Intanto il fenomeno cresce e si aggrava ed è sempre più precoce l’approccio di adolescenti (anche 12-13 anni) al micidiale crack e alle nuove sostanze continuamente immesse sul mercato. L’ultima relazione annuale del Dipartimento politiche antidroga ha rilevato un aumento del 27% (rispetto all’anno precedente) del consumo di almeno una sostanza illegale in età 15-29 anni; e ha segnalato “una sempre più frequente concomitanza anche di altre dipendenze (alcol, gioco d’azzardo, uso di internet a rischio, bullismo e cyberbullismo)” e “la necessità di considerare numerose dimensioni di fragilità in questa delicata fase dello sviluppo e l’urgenza di prospettare una presa in carico multidisciplinare capace di accogliere i bisogni dei più giovani”. I Serd, servizi delle Asp per le dipendenze, sono ovunque carenti nell’organico e sovraccarichi di compiti e alcuni fanno anzi miracoli.
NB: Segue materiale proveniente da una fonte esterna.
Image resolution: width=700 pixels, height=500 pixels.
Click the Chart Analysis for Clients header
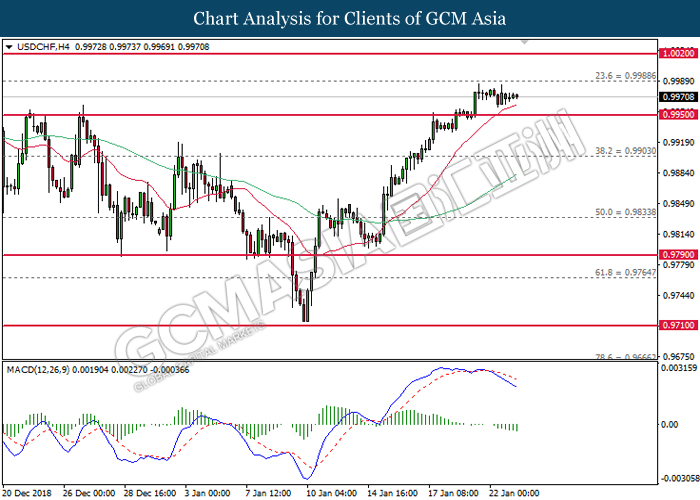pos(350,19)
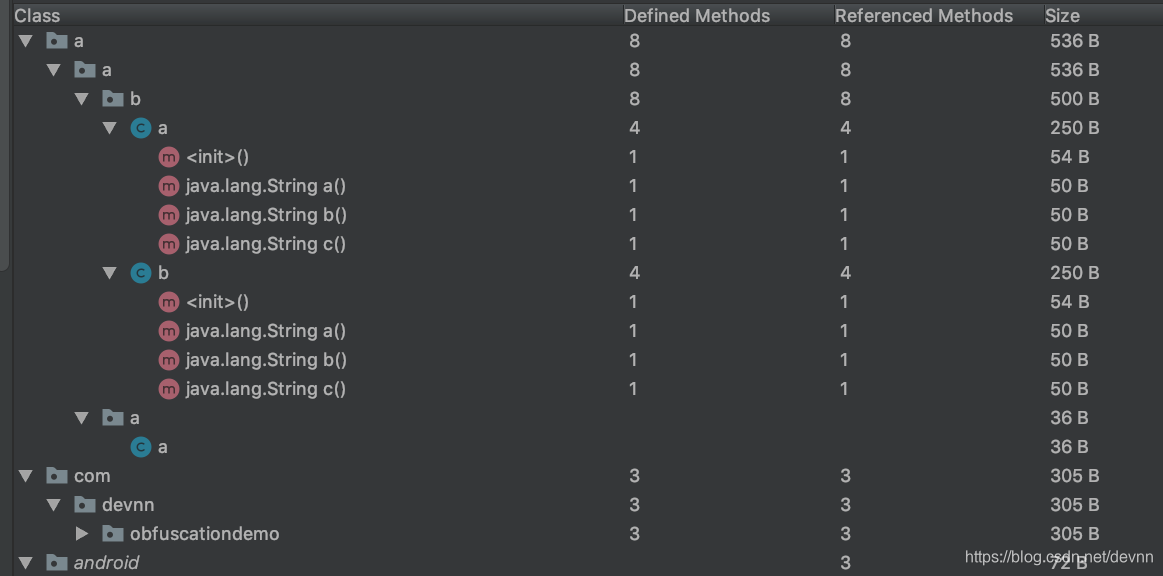Screen dimensions: 1163x576
Task: Click the class icon of 'a' under package b
Action: (x=141, y=128)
La sostanziale inerzia delle istituzioni e il blocco congelato delle convenzioni limita la potenziale sussidiarietà del terzo settore. E, neppure tanto lentamente, questa nostra società siciliana scivola verso la disumanizzazione, che è svuotamento della vita da senso morale e spiritualità e quindi da ogni dignità.È questo che vogliamo davvero?